** What is expected **
I'd like every line in the following listing that holds "Community" copied.

** Material shown **

BEGIN

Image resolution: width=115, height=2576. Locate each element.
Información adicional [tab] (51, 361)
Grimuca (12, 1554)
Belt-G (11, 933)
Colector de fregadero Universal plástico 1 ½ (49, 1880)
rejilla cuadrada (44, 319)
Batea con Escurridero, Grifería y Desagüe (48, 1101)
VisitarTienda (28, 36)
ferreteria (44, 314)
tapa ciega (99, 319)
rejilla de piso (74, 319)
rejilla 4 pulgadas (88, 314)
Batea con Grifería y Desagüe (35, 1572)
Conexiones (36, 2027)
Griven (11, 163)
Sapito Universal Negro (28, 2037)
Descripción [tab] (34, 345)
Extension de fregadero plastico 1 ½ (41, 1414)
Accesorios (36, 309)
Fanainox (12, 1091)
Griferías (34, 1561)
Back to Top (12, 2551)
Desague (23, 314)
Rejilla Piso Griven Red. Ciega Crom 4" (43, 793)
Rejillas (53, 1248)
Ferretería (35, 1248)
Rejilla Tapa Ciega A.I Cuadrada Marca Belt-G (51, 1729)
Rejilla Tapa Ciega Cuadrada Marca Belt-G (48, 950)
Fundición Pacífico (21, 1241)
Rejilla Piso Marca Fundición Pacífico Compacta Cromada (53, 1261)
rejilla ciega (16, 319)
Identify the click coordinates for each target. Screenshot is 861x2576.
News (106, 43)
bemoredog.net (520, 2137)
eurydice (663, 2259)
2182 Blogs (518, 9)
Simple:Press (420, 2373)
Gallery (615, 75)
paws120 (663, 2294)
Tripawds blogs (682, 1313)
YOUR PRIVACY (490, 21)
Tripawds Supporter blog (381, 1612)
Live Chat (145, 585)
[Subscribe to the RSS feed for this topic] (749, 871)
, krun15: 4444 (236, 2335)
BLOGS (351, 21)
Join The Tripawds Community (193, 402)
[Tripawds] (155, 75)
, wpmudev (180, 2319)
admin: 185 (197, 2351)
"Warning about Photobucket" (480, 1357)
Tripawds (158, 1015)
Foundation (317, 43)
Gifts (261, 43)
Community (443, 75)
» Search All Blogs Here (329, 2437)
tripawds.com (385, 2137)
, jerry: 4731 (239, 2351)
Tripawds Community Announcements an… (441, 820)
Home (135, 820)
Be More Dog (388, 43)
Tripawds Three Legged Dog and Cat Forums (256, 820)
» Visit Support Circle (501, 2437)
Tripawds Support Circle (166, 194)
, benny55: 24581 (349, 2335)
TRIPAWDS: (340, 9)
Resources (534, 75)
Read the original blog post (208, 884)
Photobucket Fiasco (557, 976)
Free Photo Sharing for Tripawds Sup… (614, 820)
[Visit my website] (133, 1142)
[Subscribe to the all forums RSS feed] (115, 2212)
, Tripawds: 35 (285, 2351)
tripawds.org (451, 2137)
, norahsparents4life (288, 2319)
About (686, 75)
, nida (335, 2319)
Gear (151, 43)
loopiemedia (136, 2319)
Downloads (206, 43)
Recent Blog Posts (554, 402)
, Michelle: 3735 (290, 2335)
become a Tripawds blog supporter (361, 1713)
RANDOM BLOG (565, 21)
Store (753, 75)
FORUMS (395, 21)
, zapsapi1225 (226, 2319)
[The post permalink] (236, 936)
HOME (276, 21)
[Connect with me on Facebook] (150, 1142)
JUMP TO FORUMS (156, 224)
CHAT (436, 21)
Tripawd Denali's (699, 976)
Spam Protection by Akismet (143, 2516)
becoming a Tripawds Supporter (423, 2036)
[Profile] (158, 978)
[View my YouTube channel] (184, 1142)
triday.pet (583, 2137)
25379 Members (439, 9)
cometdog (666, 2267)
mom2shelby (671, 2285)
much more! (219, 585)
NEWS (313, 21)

END

** Finished task **
Join The Tripawds Community (193, 402)
Community (443, 75)
Tripawds Community Announcements an… (441, 820)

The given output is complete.